Remote Automated Parts Input for Dealers is based on GM's Pulsat satellite, says Eric Hylen, GM's parts system manager.
When GM launched Pulsat in 1991, it was the world's largest privately owned satellite network. It linked GM's corporate headquarters and all its dealerships.
Starting July 31, the dealerships will place, track and revise parts orders using GM's new Internet-based Parts Workbench.
Dealerships can enter Parts Workbench through the GM DealerWorld Web site or through their dealership management system.
GM has provided new specifications to all 21 dealership management system vendors that have GM dealership customers, Hylen says.
"All but four or five are certified" and are piloting the new system, he says. Rollout is to begin within a few weeks.

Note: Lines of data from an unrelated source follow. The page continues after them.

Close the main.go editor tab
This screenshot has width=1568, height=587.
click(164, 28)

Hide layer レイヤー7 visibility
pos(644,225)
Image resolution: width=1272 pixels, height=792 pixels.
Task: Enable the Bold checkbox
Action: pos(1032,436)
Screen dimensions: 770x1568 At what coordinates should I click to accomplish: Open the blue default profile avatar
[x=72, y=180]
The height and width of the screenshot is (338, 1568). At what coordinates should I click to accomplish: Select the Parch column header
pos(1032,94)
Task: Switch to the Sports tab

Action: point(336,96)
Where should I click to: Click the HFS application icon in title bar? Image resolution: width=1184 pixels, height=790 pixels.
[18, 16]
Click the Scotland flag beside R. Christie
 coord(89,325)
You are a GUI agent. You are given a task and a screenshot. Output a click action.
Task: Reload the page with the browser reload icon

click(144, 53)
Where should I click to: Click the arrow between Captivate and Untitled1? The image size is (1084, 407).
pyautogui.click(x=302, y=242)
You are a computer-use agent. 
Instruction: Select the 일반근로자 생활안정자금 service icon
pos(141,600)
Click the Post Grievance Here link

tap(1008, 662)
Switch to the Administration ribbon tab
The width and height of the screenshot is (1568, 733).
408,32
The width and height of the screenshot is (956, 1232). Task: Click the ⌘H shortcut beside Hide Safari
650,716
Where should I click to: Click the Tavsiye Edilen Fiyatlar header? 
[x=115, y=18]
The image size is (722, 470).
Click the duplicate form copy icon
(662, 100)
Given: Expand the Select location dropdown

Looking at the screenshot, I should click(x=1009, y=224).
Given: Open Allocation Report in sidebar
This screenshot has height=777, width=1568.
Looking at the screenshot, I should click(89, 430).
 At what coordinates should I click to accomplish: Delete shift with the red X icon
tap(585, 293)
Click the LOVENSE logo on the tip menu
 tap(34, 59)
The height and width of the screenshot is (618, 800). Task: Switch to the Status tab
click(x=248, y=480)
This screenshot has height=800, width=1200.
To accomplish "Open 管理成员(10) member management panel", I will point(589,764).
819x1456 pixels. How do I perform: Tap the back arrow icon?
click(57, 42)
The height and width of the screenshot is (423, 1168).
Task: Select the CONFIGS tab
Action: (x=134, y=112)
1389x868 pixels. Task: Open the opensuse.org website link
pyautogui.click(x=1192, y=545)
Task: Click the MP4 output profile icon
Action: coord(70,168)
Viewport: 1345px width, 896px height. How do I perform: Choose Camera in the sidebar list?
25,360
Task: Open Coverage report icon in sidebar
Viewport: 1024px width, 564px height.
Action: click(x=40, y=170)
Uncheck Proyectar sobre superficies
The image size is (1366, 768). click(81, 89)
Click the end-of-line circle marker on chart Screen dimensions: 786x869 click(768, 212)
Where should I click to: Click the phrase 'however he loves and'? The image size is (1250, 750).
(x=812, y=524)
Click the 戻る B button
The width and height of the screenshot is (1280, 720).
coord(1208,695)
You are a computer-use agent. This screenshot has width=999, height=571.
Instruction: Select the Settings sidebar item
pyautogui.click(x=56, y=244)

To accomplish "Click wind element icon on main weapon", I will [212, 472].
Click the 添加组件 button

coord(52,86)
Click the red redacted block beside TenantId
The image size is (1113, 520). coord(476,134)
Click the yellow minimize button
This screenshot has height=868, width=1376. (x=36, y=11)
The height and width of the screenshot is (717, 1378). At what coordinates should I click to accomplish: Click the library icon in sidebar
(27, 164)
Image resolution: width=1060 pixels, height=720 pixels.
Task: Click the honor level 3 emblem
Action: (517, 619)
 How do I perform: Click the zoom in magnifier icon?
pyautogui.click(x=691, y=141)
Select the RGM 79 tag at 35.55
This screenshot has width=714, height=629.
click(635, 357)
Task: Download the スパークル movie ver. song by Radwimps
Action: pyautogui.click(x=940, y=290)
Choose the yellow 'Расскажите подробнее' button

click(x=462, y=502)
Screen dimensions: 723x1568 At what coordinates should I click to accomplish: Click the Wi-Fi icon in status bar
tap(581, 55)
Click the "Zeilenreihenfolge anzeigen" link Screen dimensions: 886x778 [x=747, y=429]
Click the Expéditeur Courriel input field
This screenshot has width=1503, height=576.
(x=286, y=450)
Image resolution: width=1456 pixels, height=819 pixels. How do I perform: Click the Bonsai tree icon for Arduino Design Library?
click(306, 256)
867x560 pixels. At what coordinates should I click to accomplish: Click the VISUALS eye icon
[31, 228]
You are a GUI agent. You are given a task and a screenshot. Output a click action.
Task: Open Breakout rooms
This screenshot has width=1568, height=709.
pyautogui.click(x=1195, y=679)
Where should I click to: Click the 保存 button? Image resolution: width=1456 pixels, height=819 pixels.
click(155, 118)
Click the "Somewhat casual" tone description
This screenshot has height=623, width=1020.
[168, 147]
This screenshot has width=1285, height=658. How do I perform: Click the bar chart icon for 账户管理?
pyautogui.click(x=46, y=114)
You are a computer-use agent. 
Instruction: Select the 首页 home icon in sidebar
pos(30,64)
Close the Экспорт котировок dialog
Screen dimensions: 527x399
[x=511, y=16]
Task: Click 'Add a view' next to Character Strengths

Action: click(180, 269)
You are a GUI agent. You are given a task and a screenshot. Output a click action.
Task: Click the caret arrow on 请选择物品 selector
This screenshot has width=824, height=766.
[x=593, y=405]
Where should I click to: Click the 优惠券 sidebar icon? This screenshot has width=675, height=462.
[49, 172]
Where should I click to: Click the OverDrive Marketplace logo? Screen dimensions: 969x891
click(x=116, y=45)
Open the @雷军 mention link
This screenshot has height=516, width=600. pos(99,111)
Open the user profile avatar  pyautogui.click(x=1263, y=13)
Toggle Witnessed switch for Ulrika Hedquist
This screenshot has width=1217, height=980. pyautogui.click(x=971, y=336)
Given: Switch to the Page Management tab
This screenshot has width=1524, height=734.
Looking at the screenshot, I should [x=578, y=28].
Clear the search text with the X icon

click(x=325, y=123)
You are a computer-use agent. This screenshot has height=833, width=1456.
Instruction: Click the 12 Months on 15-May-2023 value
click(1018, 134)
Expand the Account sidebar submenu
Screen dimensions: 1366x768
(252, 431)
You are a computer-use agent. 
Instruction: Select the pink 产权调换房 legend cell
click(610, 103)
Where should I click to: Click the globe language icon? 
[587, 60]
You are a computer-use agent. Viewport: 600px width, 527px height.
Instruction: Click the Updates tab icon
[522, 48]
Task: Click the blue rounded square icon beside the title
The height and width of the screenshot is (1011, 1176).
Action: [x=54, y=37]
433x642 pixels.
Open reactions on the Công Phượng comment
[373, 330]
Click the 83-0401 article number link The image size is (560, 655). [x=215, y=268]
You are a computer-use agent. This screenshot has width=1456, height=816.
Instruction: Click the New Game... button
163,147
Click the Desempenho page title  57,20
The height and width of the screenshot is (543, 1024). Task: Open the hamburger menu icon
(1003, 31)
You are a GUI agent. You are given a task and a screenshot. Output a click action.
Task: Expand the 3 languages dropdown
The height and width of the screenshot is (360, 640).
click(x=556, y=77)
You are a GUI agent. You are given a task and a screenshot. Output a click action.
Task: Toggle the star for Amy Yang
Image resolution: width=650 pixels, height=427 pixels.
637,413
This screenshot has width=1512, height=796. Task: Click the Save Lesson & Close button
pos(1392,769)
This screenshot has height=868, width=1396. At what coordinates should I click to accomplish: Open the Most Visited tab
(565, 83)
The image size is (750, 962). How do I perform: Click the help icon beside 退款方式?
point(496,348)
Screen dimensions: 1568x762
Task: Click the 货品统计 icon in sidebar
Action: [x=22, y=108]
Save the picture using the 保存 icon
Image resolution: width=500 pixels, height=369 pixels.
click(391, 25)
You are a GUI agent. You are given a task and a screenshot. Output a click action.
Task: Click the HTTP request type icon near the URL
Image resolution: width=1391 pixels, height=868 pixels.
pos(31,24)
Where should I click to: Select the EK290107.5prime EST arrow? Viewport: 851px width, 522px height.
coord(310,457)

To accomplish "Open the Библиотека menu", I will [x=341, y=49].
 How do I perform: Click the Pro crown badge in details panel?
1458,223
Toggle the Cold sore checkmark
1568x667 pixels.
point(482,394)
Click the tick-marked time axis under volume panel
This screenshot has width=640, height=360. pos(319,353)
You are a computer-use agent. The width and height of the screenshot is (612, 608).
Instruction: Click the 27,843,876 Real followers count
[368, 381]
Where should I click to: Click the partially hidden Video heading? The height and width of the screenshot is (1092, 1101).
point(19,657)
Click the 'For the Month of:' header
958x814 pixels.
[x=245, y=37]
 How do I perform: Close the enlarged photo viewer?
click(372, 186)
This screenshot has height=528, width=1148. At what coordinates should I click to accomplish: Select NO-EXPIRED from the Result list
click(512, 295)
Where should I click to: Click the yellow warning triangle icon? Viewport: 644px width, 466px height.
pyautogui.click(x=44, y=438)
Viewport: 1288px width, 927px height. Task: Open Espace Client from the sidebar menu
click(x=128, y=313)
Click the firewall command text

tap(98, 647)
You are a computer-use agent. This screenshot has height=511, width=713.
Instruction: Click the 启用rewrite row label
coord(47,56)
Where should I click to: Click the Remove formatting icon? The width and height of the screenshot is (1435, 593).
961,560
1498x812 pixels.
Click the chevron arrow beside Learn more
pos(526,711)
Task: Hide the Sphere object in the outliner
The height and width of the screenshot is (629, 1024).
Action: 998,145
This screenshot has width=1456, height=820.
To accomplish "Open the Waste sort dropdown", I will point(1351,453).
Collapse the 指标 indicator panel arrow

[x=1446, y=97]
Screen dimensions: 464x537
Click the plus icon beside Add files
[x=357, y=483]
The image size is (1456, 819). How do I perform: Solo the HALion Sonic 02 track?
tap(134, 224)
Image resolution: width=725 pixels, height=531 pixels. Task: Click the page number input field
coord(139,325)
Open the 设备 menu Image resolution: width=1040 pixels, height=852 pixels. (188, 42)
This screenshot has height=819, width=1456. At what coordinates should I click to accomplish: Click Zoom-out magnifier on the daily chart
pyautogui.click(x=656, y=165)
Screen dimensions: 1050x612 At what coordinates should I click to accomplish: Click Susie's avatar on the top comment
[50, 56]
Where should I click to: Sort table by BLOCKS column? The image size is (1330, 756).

Says Mike Esposito, president of Auto/Mate Dealership Systems, of Clifton Park, N.Y.: "With almost half of a dealer's operating profits coming from its service and parts department, getting a new service like this up and running as fast as possible is critical for our GM dealership customers." Auto/Mate is a dealership management system vendor that has completed integration with Parts Workbench.
GM will continue to use its Pulsat satellite network for video training sessions with dealerships. Hylen says that function may switch over to the Internet as well.